◆ TASK BRIEF
Every line containing the word "header" is to be copied from the data below.

Start of Block

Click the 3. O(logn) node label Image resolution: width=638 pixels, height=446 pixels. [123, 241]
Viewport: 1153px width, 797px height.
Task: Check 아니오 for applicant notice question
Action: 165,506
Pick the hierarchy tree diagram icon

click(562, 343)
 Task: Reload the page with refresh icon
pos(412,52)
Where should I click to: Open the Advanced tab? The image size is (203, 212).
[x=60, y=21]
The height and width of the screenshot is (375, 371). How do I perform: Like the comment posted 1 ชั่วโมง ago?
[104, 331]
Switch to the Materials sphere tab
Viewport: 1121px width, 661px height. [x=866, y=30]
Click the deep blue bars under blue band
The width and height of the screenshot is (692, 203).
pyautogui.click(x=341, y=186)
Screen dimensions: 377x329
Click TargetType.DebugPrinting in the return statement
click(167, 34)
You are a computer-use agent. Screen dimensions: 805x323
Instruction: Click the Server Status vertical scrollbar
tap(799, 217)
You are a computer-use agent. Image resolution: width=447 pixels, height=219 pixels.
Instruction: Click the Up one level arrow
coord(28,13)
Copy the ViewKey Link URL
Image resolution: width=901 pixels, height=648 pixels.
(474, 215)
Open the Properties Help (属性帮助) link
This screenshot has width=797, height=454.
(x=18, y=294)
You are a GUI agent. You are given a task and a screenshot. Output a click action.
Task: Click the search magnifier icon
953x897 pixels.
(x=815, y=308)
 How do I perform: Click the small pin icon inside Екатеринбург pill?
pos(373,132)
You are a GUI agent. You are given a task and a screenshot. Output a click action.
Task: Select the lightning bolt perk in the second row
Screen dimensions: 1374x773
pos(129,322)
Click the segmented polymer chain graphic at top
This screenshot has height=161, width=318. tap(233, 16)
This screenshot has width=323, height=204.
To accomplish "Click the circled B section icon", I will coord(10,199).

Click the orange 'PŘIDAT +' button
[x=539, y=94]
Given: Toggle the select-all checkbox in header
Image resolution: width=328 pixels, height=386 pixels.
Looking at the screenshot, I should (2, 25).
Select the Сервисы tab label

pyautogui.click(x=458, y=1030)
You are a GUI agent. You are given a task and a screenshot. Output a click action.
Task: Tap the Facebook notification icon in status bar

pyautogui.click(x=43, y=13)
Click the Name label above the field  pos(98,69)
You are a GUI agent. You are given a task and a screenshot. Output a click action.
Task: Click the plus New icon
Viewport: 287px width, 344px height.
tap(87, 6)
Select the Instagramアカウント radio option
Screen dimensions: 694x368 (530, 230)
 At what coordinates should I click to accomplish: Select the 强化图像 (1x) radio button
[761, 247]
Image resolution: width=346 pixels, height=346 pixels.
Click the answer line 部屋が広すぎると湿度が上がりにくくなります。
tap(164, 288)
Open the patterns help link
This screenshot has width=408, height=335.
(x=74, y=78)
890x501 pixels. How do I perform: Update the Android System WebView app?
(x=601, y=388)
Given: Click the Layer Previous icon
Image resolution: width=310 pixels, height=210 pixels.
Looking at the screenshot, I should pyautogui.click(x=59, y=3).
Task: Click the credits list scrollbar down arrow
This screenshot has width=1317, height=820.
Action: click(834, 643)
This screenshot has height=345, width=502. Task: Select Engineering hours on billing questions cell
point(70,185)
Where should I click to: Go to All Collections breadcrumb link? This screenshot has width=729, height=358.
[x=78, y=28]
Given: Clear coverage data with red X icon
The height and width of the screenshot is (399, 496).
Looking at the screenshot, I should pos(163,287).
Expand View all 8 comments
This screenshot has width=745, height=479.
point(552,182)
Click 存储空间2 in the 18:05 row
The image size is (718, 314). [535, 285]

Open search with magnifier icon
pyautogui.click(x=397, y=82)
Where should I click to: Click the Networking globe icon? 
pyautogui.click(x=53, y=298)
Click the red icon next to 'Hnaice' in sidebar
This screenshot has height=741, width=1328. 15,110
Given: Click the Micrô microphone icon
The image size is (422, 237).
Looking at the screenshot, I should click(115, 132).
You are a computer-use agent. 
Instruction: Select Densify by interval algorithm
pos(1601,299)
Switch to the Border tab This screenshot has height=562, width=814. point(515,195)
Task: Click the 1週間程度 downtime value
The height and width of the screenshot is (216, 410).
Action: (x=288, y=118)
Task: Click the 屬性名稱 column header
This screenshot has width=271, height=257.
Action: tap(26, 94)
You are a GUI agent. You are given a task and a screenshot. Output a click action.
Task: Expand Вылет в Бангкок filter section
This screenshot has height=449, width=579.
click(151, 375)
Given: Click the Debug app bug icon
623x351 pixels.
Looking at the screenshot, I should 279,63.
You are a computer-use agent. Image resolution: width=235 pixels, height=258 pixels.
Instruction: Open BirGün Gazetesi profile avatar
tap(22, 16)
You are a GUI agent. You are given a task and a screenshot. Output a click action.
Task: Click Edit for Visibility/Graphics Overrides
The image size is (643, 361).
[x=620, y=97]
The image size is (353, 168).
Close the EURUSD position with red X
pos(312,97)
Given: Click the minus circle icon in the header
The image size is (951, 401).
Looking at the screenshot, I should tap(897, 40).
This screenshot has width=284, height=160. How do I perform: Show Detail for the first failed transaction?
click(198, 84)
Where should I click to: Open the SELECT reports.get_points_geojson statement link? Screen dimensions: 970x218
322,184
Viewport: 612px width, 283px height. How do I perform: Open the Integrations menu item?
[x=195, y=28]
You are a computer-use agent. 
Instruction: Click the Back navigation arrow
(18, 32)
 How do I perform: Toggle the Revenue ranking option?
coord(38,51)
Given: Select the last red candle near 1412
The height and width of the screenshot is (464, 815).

End of Block

◆ RESULT
Given: Toggle the select-all checkbox in header
Task: Click the 屬性名稱 column header
Given: Click the minus circle icon in the header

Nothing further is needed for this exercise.